Given task:
Copy the entries from the line containing "You are a computer-use agent. This" through the end of the entries, swapping "How do I perform" for "How can I do" and leaving everything else unchanged.

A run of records
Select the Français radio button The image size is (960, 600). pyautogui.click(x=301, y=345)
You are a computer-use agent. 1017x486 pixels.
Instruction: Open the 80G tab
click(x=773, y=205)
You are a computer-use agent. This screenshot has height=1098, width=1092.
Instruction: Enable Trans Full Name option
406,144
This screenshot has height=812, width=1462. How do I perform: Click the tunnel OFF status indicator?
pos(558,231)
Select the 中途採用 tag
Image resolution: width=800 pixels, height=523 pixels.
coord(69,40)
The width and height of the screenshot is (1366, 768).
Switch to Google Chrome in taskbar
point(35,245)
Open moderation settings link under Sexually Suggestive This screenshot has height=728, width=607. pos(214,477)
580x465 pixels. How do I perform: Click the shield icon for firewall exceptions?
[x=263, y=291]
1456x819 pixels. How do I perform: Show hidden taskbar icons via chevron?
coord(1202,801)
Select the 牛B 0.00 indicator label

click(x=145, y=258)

Answer for the task:
You are a computer-use agent. This screenshot has height=1098, width=1092.
Instruction: Enable Trans Full Name option
406,144
This screenshot has height=812, width=1462. How can I do: Click the tunnel OFF status indicator?
pos(558,231)
Select the 中途採用 tag
Image resolution: width=800 pixels, height=523 pixels.
coord(69,40)
The width and height of the screenshot is (1366, 768).
Switch to Google Chrome in taskbar
point(35,245)
Open moderation settings link under Sexually Suggestive This screenshot has height=728, width=607. pos(214,477)
580x465 pixels. How can I do: Click the shield icon for firewall exceptions?
[x=263, y=291]
1456x819 pixels. How can I do: Show hidden taskbar icons via chevron?
coord(1202,801)
Select the 牛B 0.00 indicator label

click(x=145, y=258)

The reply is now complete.